After that, you do the same for the third biggest number.
I have done it for you, and this works.
here goes the complete code:
import java.util.Arrays;
class tester {
public static void main(String[] args) {
int[] value = new int[5];
value[0] = 8;
value[1] = 3;
value[2] = 5;
value[3] = 2;
value[4] = 7;
int size = value.length;
int[] temp = (int[]) value.clone();
Arrays.sort(temp);
for (int i = 0; i < 3; i++) {
System.out.println("value: " + temp[size - (i + 1)] +
" index " + getIndex(value, temp[size - (i + 1)]));
}
}
static int getIndex(int[] value, int v) {
int temp = 0;
for (int i = 0; i < value.length; i++) {
if (value[i] == v) {
temp = i;
break;
}
}
return temp;
}
}
No need to traverse through array and keep tracking of so many variables , you can take advantage of already implemented methods like below.
I would suggest to use a List of Map.Entry<key,value > (where key=index and value=number) and then implement Comparator interface with overridden compare method (to sort on values).

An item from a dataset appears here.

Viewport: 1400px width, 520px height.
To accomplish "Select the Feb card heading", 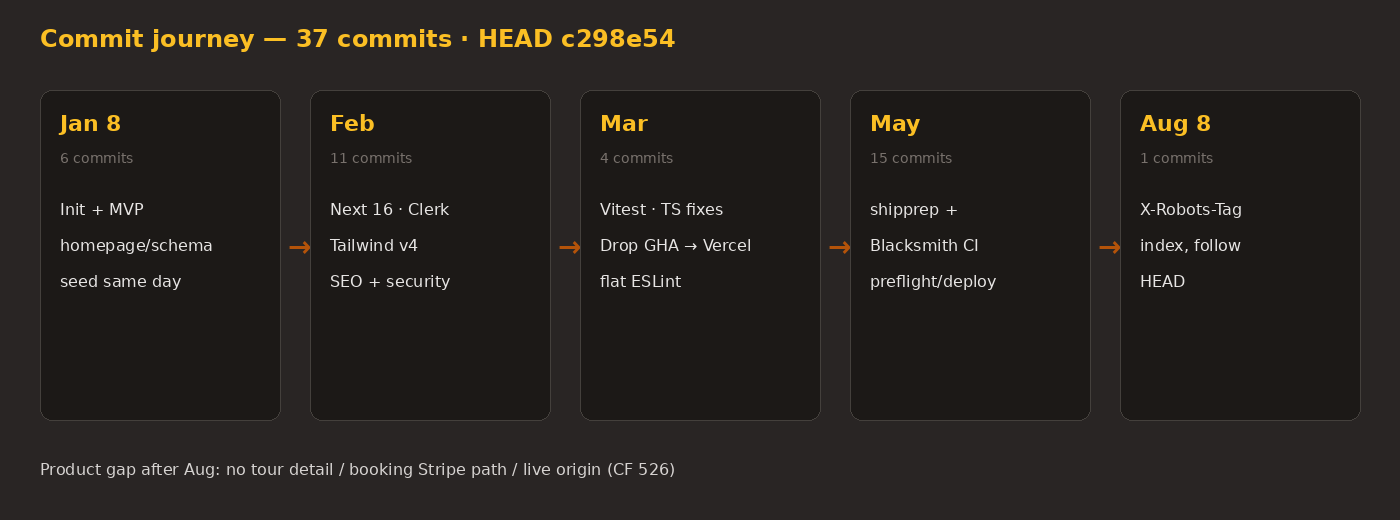I will coord(352,124).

Once you have implemented it just sort the list .
public static void main(String[] args) {
int[] value = {5, 3, 12, 12, 7};
Map<Integer, Integer> map = new HashMap<Integer, Integer>();
for (int k = 0; k < value.length; k++)
map.put(k, value[k]);
List<Map.Entry<Integer, Integer>> list =
new LinkedList<Map.Entry<Integer, Integer>>(map.entrySet());
Collections.sort(list, new Comparator<Map.Entry<Integer, Integer>>() {
#Override
public int compare(
Entry<Integer, Integer> e1,
Entry<Integer, Integer> e2) {
return e2.getValue().compareTo(e1.getValue());
}
});
for (Entry<Integer, Integer> lValue : list)
System.out.println("value = " + lValue.getValue()
+ " , Index = " + lValue.getKey());
}
Results:
value = 12 , Index = 2
value = 12 , Index = 3
value = 7 , Index = 4
value = 5 , Index = 0
value = 3 , Index = 1
By this approach you can get top N largest numbers with their index.
To get the three biggest, basically, you sort, and pick the last three entries.
Getting their indexes takes a little more work, but is definitely doable. Simply bundle the number and its index together in a Comparable whose compareTo function only cares about the number. Sort, get the last three items, and now you have each number and its index.
class IntWithIndex implements Comparable<IntWithIndex> {
public int number, index;
public IntWithIndex(number, index) {
this.number = number;
this.index = index;
}
public int compareTo(IntWithIndex other) {
return number - other.number;
}
}
...
IntWithIndex iwi[] = new IntWithIndex[yourNumbers.length];
for (int i = 0; i < yourNumbers.length; ++i) {
iwi[i] = new IntWithIndex(yourNumbers[i], i);
}
Arrays.sort(iwi);
int largest = iwi[iwi.length - 1].number;
int largestIndex = iwi[iwi.length - 1].index;
// and so on
Sort the array in descending order and show the first 3 element.